POSTKARTEN BUCHTIPP: Fliegende Träume

Fliegende Träume

Wer hat nicht schon davon geträumt, weit weg zu fliegen, die Welt von oben zu entdecken. So geht es auch der Mutter, die abgelegen in den Bergen lebt, zusammen mit dem Mann und fünf Kindern. Ein karges, enges Tal, umringt von massivem Gestein. Eines Tages stürzt ein gelbes Flugzeug ab, mitten in die kleine Welt auf das Grundstück der Eltern. Der Pilot wird bewusstlos und mit zahlreichen Brüchen geborgen und ins Bauernhaus gebracht, wo ihn die Mutter pflegt und ihm kaum von der Seite weicht. 

«Der Pilot träumt vom Fliegen. Vom Fliegen träumt der Pilot.» Mit diesen Sätzen beginnt der wundervolle Erstlingsroman «Buchpiloten» von Claudia Walder. Der Text ist mehr als eine Entdeckung, er ist ein Geschenk. Die Mutter lauscht den Fieberträumen des Piloten über das Fliegen –  über seine fiebernden Worte beginnt sie zu träumen und fliegen. Und mit ihr begeben sich die Leserinnen und Leser auf eine unvergesslichen Reise. 

Claudia Walder erzählt die Geschichte der Mutter, die einst mit ihrer Jugendliebe den Weiler verlassen wollte, um die weite Welt zu erkunden und ein anderes Leben zu führen. Der grosse Lebenstraum platzt. Die Mutter kommt über die tief sitzende Enttäuschung hinweg, dank der Eltern, der harten Arbeit und den Hühnern auf dem Hof, mit denen sie spricht und die sie trösten. Sie trifft den Vater, gründet mit ihm eine Familie und lebt zufrieden. Den Traum vom Entfliehen, Reisen und Fliegen hält sie ganz klein in sich geborgen. Nur manchmal im Dunkel der Nacht entweicht er aus ihrem Herzen. Mit dem Absturz des Flugzeugs, dem schwer verletzten, bewusstlosen Piloten im Haus bricht der Damm der Sehnsucht: «Ein tiefer, freier Atemzug, der so nah und doch unerreichbar ist, dass es schmerzt.» Die Familie entdeckt eine neue Seite der Mutter, der in den Bergen verwurzelte Vater wusste darum und legt ihr sanft die Hand auf die Schulter.

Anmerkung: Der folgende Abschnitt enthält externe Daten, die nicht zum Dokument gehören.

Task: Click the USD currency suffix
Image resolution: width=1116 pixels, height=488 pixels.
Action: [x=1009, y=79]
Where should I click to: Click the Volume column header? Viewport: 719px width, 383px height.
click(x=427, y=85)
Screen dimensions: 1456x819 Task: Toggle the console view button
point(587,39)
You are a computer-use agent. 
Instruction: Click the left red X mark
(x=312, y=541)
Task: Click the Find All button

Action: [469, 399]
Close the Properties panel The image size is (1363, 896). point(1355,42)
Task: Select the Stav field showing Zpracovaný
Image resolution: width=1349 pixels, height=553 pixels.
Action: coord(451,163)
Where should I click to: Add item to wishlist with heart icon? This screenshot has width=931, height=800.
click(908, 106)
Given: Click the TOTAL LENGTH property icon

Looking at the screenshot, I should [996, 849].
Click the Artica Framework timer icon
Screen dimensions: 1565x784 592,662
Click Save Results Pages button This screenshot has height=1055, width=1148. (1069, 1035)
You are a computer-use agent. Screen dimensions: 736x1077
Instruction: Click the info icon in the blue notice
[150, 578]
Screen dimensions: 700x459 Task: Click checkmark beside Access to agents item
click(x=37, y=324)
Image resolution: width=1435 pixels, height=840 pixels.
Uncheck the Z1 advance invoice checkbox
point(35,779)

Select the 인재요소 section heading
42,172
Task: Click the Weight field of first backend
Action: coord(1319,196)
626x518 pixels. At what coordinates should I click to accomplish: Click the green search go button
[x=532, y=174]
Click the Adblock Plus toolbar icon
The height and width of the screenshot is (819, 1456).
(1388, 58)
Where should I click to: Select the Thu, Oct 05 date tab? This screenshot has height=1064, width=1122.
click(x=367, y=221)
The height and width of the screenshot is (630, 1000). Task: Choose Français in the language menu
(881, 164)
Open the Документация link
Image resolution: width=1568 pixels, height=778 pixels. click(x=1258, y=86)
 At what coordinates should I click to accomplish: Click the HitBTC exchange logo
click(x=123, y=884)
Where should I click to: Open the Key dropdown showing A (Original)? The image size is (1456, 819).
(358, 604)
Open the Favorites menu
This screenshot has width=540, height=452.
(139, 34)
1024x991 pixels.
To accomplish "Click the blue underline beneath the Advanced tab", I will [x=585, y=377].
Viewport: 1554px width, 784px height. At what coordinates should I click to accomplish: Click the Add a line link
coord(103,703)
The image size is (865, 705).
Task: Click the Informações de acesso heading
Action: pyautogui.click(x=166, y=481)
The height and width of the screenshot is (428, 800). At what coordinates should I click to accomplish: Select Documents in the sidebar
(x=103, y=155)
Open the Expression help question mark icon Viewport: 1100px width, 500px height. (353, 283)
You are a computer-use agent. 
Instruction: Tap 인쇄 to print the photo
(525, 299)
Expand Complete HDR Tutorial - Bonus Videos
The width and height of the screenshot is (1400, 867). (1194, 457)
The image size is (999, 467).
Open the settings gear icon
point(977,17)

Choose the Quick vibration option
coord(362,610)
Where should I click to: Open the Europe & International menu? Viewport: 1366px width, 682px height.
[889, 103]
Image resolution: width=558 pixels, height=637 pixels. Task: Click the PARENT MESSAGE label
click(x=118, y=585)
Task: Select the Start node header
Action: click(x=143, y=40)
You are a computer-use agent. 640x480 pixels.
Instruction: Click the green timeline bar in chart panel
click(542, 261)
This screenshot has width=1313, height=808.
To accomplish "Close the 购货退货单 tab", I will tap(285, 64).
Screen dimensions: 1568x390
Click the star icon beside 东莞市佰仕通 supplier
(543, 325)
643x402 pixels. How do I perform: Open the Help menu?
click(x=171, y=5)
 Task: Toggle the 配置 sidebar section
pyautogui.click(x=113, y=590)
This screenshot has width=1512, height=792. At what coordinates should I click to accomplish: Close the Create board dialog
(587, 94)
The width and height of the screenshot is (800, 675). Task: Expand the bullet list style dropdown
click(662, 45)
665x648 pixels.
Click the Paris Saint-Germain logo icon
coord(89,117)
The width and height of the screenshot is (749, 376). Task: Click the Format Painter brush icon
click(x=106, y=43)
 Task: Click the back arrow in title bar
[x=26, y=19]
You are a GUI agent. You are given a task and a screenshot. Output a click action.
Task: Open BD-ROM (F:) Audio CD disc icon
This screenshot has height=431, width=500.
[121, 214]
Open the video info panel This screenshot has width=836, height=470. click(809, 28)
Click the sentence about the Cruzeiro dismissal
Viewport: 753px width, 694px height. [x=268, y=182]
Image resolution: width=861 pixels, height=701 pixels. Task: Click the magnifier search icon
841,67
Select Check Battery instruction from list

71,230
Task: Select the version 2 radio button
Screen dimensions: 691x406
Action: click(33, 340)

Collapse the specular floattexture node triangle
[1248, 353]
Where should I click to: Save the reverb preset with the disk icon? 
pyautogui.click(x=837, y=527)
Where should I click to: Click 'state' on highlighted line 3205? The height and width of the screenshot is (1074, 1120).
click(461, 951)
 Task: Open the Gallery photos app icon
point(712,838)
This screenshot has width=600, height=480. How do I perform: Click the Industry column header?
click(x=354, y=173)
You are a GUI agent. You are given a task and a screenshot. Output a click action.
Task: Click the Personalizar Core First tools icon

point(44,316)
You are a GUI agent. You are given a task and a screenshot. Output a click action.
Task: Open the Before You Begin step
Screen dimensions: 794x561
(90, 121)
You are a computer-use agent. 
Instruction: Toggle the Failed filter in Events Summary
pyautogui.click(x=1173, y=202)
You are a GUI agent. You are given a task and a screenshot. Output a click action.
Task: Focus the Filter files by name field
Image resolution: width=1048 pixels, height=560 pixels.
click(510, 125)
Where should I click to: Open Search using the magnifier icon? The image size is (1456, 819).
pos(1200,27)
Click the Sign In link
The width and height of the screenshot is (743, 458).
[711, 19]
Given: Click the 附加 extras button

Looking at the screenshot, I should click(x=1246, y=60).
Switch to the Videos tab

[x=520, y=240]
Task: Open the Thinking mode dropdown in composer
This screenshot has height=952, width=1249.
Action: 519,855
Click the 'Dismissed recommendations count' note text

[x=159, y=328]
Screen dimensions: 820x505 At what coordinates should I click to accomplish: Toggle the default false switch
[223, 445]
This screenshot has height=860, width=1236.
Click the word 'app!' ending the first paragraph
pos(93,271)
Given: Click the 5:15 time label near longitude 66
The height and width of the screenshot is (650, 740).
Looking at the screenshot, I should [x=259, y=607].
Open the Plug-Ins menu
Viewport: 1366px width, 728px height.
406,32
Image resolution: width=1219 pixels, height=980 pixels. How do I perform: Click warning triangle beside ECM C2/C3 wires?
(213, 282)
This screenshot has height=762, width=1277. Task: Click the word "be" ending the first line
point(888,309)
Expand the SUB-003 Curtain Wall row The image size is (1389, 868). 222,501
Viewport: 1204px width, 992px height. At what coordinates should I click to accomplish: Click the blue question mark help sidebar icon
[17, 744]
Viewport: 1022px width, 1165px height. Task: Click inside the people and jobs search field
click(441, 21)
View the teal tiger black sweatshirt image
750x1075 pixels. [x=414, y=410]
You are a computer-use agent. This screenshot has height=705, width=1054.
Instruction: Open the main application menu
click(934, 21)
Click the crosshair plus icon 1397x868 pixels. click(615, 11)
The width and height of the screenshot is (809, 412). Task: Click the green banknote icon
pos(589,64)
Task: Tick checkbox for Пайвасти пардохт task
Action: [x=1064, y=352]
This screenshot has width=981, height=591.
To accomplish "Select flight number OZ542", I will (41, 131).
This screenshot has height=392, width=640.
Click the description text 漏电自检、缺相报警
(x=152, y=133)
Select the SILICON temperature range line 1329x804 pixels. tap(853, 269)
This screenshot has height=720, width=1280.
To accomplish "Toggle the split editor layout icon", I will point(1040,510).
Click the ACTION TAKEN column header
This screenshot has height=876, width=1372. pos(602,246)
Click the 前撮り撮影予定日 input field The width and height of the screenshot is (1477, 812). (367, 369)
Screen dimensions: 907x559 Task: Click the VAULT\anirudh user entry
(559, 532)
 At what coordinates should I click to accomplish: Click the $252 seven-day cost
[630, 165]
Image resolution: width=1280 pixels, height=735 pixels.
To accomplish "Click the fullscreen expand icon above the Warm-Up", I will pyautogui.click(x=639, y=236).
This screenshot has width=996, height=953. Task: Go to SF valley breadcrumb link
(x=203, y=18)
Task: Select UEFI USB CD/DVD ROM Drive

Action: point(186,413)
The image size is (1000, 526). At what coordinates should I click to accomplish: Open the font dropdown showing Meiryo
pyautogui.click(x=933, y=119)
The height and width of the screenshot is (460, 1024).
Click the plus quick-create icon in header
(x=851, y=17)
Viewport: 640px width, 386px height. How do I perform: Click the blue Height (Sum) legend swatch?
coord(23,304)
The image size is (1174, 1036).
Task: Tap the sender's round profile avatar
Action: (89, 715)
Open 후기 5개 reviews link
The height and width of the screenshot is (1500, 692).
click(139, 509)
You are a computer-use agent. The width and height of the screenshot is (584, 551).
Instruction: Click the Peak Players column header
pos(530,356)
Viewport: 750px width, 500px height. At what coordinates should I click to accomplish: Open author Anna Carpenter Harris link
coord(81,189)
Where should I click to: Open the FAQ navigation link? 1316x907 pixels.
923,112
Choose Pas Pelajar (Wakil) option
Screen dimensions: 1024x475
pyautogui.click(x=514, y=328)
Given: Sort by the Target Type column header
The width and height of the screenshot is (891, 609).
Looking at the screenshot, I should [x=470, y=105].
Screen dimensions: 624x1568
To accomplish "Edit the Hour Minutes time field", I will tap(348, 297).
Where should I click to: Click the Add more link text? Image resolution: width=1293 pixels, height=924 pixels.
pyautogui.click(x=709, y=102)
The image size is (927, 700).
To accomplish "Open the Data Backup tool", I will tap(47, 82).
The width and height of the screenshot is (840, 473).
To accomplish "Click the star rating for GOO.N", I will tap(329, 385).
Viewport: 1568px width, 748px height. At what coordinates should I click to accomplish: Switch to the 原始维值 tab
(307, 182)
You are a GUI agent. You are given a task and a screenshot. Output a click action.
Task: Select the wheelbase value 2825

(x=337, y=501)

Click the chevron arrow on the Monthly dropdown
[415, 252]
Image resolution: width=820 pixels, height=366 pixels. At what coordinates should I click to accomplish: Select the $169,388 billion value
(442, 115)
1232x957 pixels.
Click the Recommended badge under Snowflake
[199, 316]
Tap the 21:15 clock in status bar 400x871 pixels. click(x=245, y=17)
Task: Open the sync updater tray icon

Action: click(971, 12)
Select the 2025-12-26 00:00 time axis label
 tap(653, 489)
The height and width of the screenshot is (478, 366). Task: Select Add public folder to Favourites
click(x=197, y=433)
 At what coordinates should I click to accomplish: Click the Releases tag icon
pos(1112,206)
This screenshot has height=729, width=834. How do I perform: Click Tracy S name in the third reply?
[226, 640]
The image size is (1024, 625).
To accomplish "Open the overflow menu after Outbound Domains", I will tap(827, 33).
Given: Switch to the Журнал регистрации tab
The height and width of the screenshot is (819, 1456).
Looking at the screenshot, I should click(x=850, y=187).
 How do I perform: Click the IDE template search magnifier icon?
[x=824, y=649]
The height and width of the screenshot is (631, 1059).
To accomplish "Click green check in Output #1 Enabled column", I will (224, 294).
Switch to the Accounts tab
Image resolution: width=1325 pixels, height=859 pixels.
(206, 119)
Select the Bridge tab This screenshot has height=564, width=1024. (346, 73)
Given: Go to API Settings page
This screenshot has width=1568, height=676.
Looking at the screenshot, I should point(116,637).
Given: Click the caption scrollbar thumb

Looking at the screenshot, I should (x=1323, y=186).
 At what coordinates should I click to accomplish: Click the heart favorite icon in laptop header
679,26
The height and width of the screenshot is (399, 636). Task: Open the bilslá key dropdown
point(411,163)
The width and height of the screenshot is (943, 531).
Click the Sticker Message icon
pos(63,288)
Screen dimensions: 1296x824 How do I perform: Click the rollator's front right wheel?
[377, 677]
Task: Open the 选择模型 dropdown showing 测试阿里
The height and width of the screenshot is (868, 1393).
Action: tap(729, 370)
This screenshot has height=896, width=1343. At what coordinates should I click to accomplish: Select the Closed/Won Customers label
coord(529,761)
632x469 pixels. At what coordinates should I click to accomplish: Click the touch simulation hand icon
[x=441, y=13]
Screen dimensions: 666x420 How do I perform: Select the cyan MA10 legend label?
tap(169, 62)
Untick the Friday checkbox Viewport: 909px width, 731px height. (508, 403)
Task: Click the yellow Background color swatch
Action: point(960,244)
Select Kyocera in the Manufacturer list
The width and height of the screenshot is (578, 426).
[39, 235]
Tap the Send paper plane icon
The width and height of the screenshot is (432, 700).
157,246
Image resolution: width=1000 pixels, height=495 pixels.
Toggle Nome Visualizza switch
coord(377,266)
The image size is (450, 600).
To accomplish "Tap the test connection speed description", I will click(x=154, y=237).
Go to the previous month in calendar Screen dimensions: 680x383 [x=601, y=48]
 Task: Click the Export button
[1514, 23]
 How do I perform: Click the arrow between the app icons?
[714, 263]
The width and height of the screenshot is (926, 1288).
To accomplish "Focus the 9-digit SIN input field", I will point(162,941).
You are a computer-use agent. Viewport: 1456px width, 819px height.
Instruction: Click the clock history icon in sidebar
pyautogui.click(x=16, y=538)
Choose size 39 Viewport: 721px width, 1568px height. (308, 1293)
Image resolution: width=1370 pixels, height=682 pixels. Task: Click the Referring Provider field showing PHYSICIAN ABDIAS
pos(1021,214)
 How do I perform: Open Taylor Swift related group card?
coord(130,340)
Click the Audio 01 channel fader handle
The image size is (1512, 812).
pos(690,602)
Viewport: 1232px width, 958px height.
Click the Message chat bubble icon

Die Figuren, namentlich die Beziehung zwischen Mutter und Vater sind berührend geschrieben und gezeichnet. Mit erzählerischem Elan und poetischer Kraft dringt die Autorin in die Lebenswelten der Grosseltern, Eltern und Kinder ein und fächert liebevoll-zurückhaltend die verschiedenen Facetten auf. Kleine Details entfalten eine magische Kraft wie die Stickereien im Flickkorb der Mutter. «Die Mutter geht, der Kaffee des Vaters wird kalt. Er weiss jetzt, wie sich die Mutter gefühlt hat im Hühnerstall, all die Jahre zuvor, als sie den Piloten ins Tal gebracht haben. Aber der Vater träumt nicht vom Fliegen, er träumt vom Berg. Auch wenn der Berg heute auf seinen Schultern sitzt, ihm die Brust zudrückt, ihn am Aufstehen hindert. Der Vater bleibt sitzen.»

Claudia Walders mutiger, souveräner Text übt eine magische und gleichzeitig existenzielle  Sogwirkung aus. Auf unserem Lebensweg sind wir alle Bruchpiloten, unterwegs zu unseren Träumen – und sehen wie der Vater die Welt plötzlich aus einem anderen Blickwinkel. 

Claudia Walder: Bruchpiloten. Verlag die Brotsuppe, 2022. 100 S., Fr 25.-.